After in-house (i.e., CDRH and the FDA district office) discussion, we opened dialogue with the manufacturer and shared points of view. The firm acknowledged the original design of the device might have been a contributing factor to the injuries reported via the MDR process, but concluded, nevertheless, that the design change was a product enhancement and a recall was not warranted. We expressed the need for a voluntary recall because of the seriousness of the health hazard, the likelihood of recurrence and other aspects.
This was not a unique situation. Quite often we encountered similar situations requiring meetings with manufacturers to clarify expectations. In this case, as always, we worked closely with the recall coordinator in the FDA district office and engaged the manufacturer only after having an FDA Health Risk Assessment in hand and the support of experts from OC, the Office of Device Evaluation (ODE), the Office of Surveillance and Biometrics (OSB) and others.

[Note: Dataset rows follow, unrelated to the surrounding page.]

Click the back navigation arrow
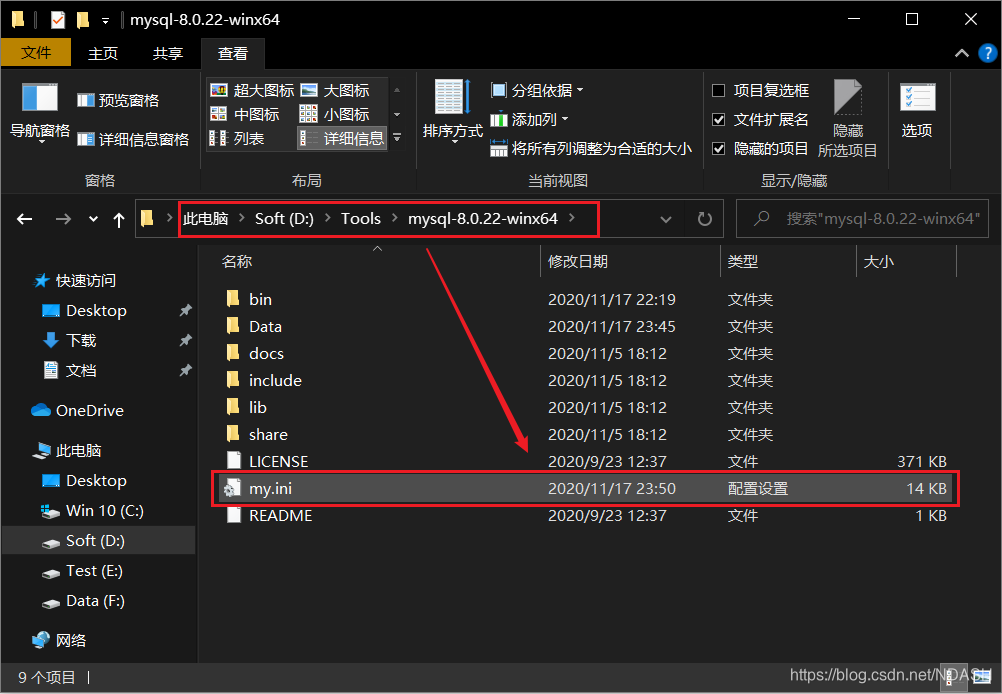(25, 218)
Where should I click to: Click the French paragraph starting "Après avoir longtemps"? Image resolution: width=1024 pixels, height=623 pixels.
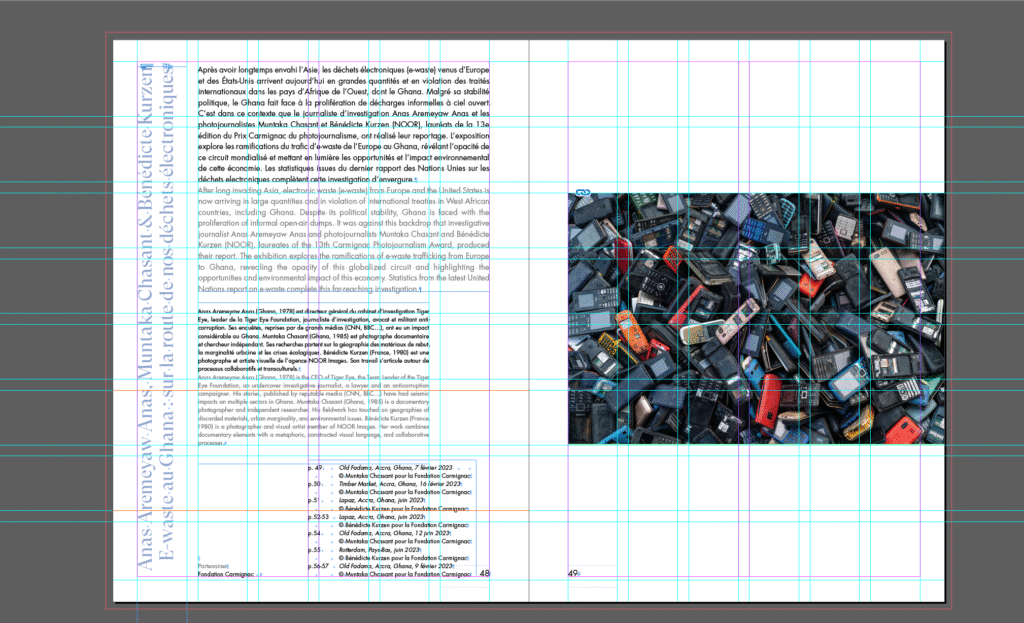343,125
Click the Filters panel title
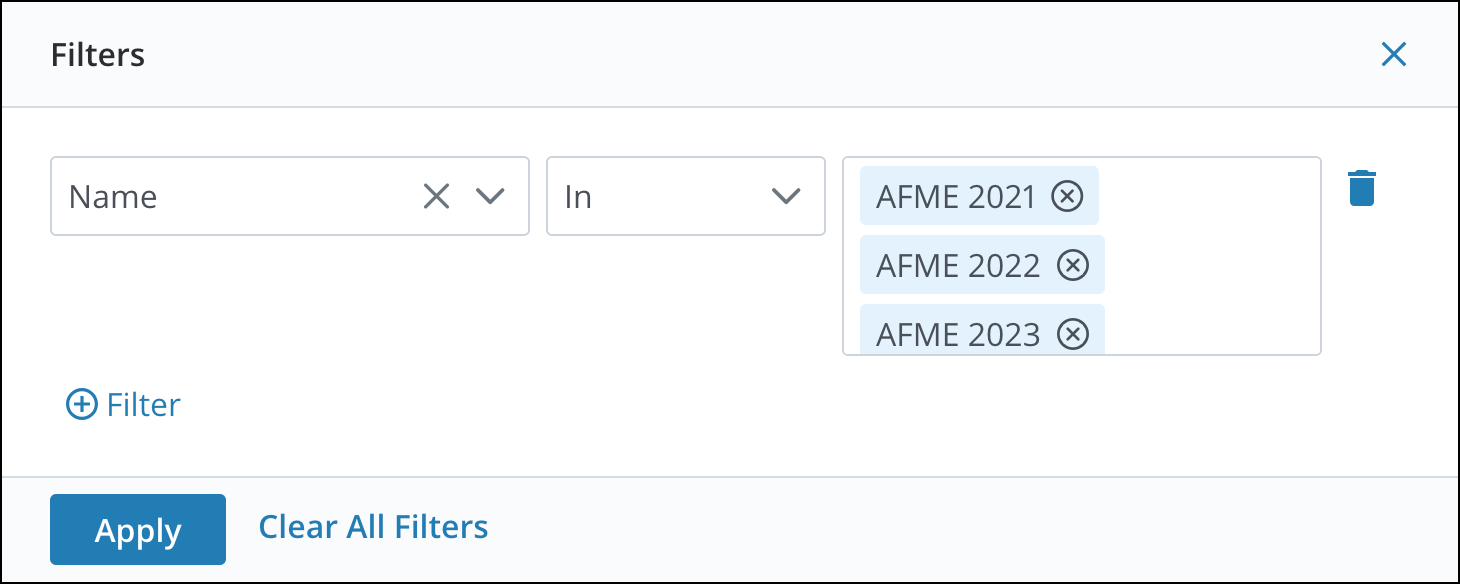Image resolution: width=1460 pixels, height=584 pixels. pos(97,55)
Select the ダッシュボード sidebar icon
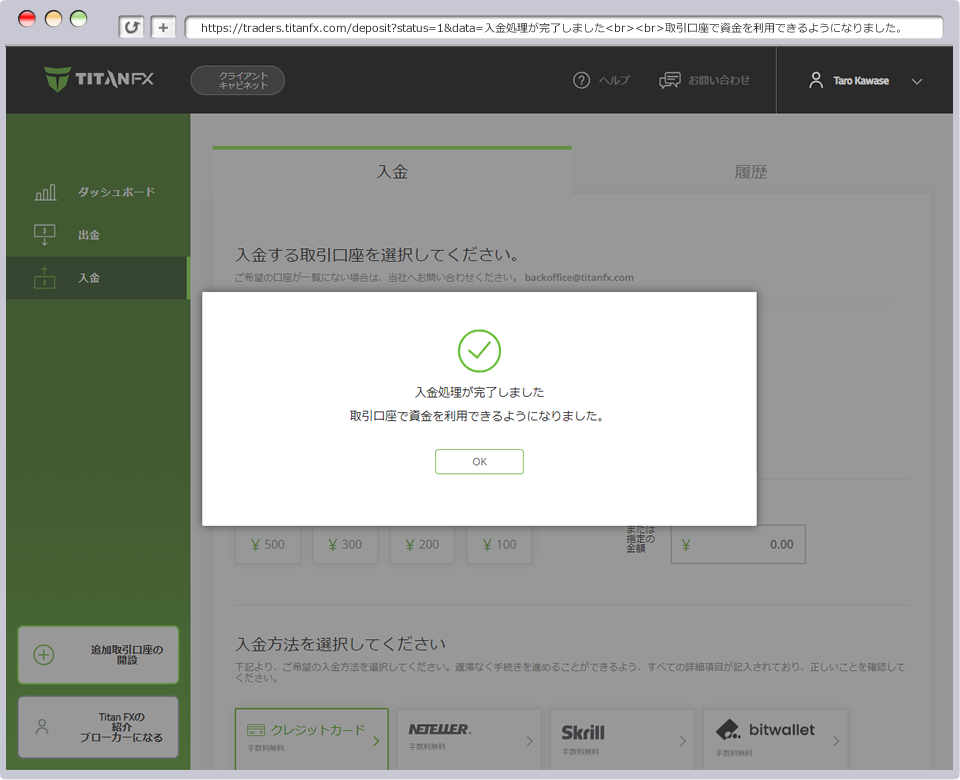 44,191
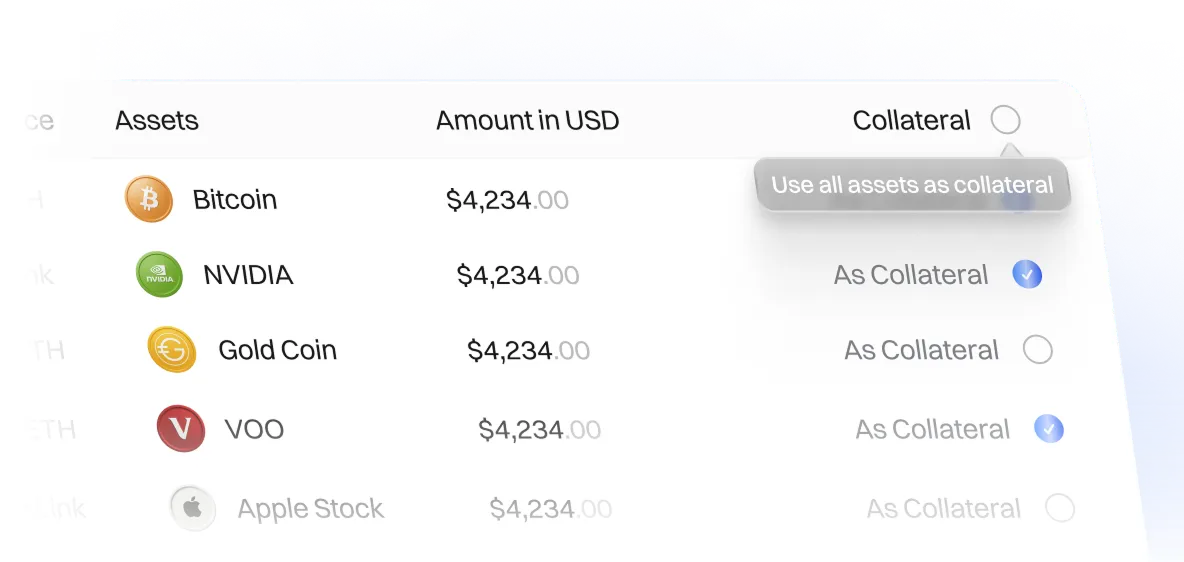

In the above situation, the Center’s point of view prevailed, and the manufacturer agreed to conduct a voluntary recall. Once that matter was settled, the firm asked to meet with us to get a better understanding of FDA’s processes to avoid similar problems in the future. We welcomed this discussion and recognized the need for a Guidance document.
The Guidance includes: 1) definitions of terms, 2) identification of what a recall is and isn’t, 3) clarification of violative and non-violative devices, 4) a recall decision making flow chart, 5) recall reporting requirements, and 6) product enhancement reporting requirements. It also discusses associated regulations, including 21 CFR 803 (Medical Device Reporting) and 21 CFR 806 (Reports of Corrections and Removals). A Q&A format is used throughout.
The Guidance is still in draft form and may change somewhat to reflect the comments received. But for now it is of value for helping to understand FDA’s perspective on device recalls versus product enhancements.